Coordinated QuantMR7 (brain MRI fingerprinting) and participated in NICI (whole-body chemistry imaging), both centering on advanced quantitative MR methods.
IMAGO 7 FONDAZIONE DI RICERCA ONLUS
Italian non-profit research foundation specializing in advanced quantitative MRI and non-invasive chemistry imaging for cancer diagnostics.
Their core work
IMAGO 7 is an Italian non-profit research foundation focused on advanced magnetic resonance imaging (MRI) techniques, operating at the intersection of physics, chemistry, and clinical medicine. Their core work involves developing quantitative and non-invasive MRI methods — moving beyond conventional anatomical imaging toward capturing biochemical processes inside the living body. In QuantMR7, they led research on magnetic resonance fingerprinting applied to the brain; in NICI, they joined a consortium pushing MRI-based chemistry imaging across the entire human body, with a specific focus on cancer detection and metabolomics. The "7" in their name almost certainly signals access to or expertise with 7 Tesla ultra-high-field MRI — a research-grade instrument that underpins their technical positioning.
What they specialise in
NICI (2018–2023) explicitly targets non-invasive chemistry imaging across the whole human body, a technically demanding extension of standard MRI.
NICI keywords include gastrointestinal cancer and metabolomics, indicating clinical oncology as the target application domain.
3D organoids appear as a keyword in NICI, suggesting use of lab-grown tissue models as imaging validation or research systems.
How they've shifted over time
Their first project (QuantMR7, 2016–2018) was narrowly focused on the brain — specifically using magnetic resonance fingerprinting to make MRI measurements more quantitative and reproducible. By 2018, their trajectory shifted dramatically outward: NICI extended the imaging scope to the whole human body and added an oncology application layer, pulling in metabolomics and 3D organoid models alongside the core MRI physics. The trend is from methodological physics research on a single organ toward integrated biochemical imaging with direct clinical utility in cancer — a meaningful maturation from tool development toward diagnostic application.

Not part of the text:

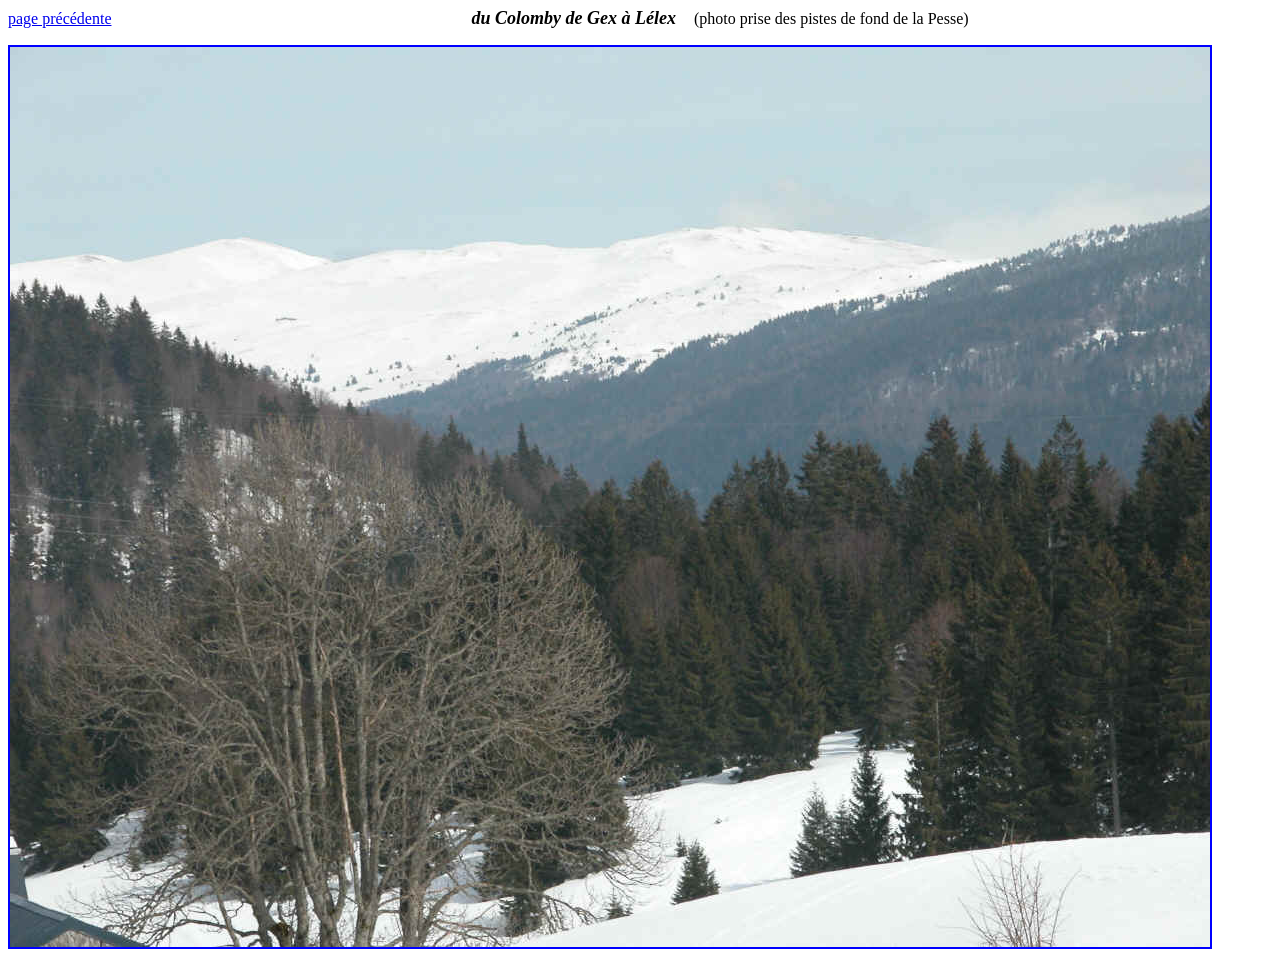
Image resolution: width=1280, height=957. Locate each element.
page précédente (59, 18)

They are moving from technique development toward clinical translation, specifically in oncology imaging — making them a candidate partner for consortia that need both MRI physics expertise and biological/clinical grounding.
How they like to work
IMAGO 7 has shown both coordinator and partner roles across just two projects, which is notable for a small foundation — they led QuantMR7 independently and joined the larger NICI consortium as a participant. Their consortium size is modest (13 unique partners across 5 countries over two projects), suggesting they operate in focused, specialist partnerships rather than broad industrial alliances. Working with them likely means engaging a small, technically specialized team that can anchor an MRI or imaging work package.

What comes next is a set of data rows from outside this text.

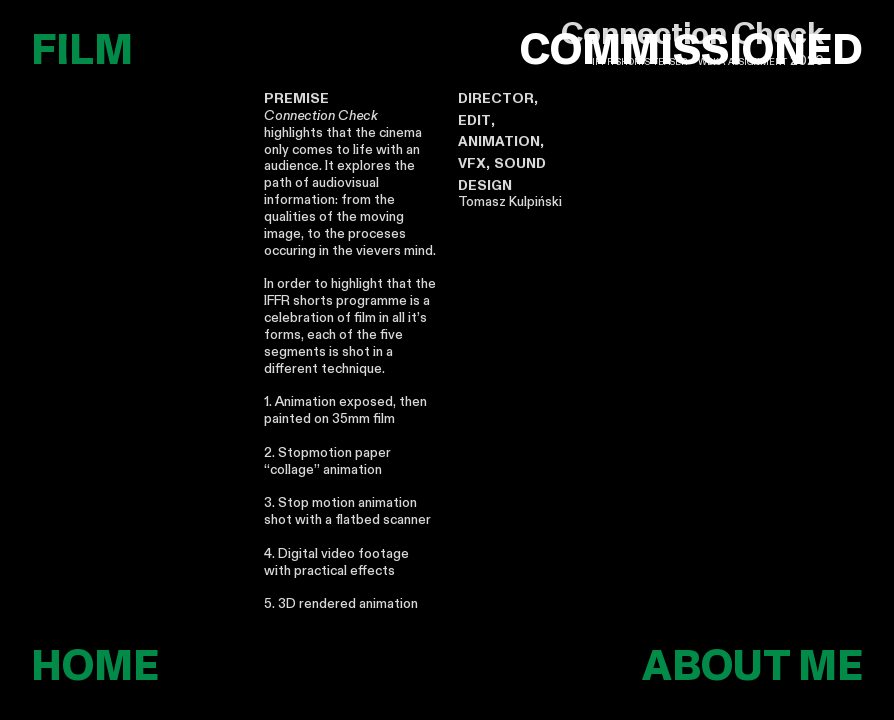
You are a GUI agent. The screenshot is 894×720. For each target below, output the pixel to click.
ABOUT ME (752, 667)
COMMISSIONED (691, 51)
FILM (82, 51)
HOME (95, 667)
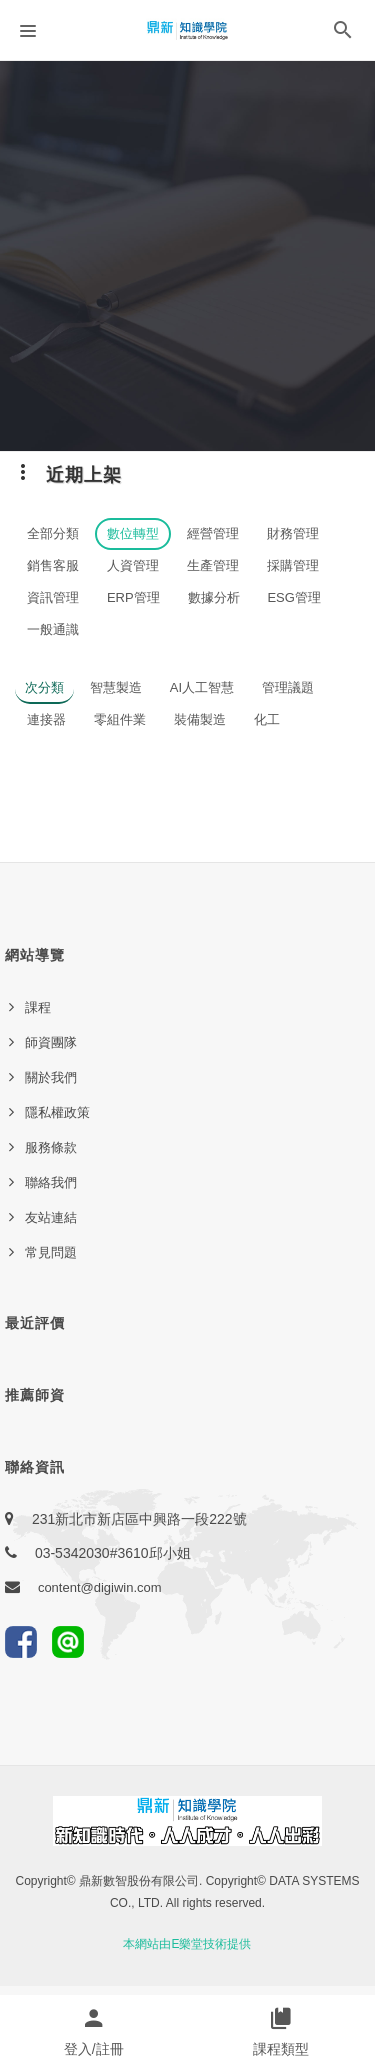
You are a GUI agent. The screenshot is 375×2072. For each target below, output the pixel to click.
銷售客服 (53, 565)
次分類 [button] (44, 687)
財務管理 (293, 533)
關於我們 (51, 1077)
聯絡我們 (51, 1182)
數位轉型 (133, 533)
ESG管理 (293, 597)
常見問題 (51, 1252)
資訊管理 (53, 597)
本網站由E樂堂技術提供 (187, 1944)
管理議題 (288, 687)
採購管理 (293, 565)
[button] (343, 34)
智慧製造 (116, 687)
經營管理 (213, 533)
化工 (267, 719)
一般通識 (53, 629)
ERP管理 (133, 597)
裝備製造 (200, 719)
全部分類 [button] (53, 533)
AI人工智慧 (202, 687)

IMAGO 7 has worked with 13 unique partners across 5 countries, a compact but internationally distributed network given only two projects. Their geographic spread across European countries — consistent with FET and MSCA funding — suggests connections to academic and research hospital partners rather than industrial networks.
What sets them apart
IMAGO 7 occupies a rare niche as a small, independent non-profit research foundation (ONLUS status signals public-interest mission) with demonstrated access to or expertise in ultra-high-field MRI — a capital-intensive and technically demanding instrument class. Unlike a university department, they can move faster and focus entirely on research without teaching obligations; unlike a hospital, they are not constrained by clinical workflow priorities. For a consortium needing credible MRI physics expertise combined with biological application knowledge in oncology, they bring a concentrated, mission-driven profile that larger institutions often lack.

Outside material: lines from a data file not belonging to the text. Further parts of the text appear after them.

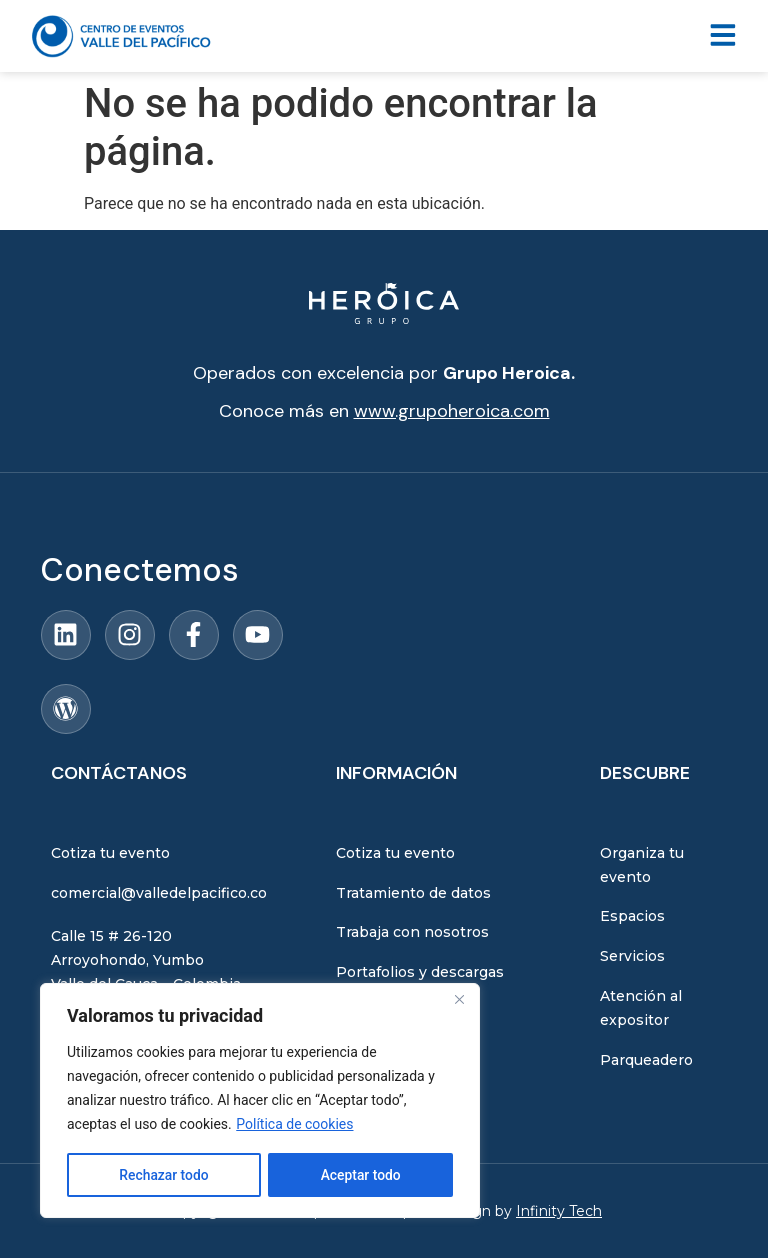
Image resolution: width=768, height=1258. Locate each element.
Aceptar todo (360, 1175)
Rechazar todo (164, 1175)
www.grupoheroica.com (452, 411)
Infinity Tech (559, 1211)
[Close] (459, 1001)
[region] (260, 1101)
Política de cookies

Highlights from their portfolio
- NICIThe largest project by EC funding (EUR 558,344), running five years and combining MRI physics with metabolomics and cancer biology — the most technically ambitious and clinically impactful project in their portfolio.
- QuantMR7Their coordinator role on a brain MRI fingerprinting project demonstrates independent project leadership capacity despite being a small foundation, and likely reflects access to 7 Tesla MRI infrastructure.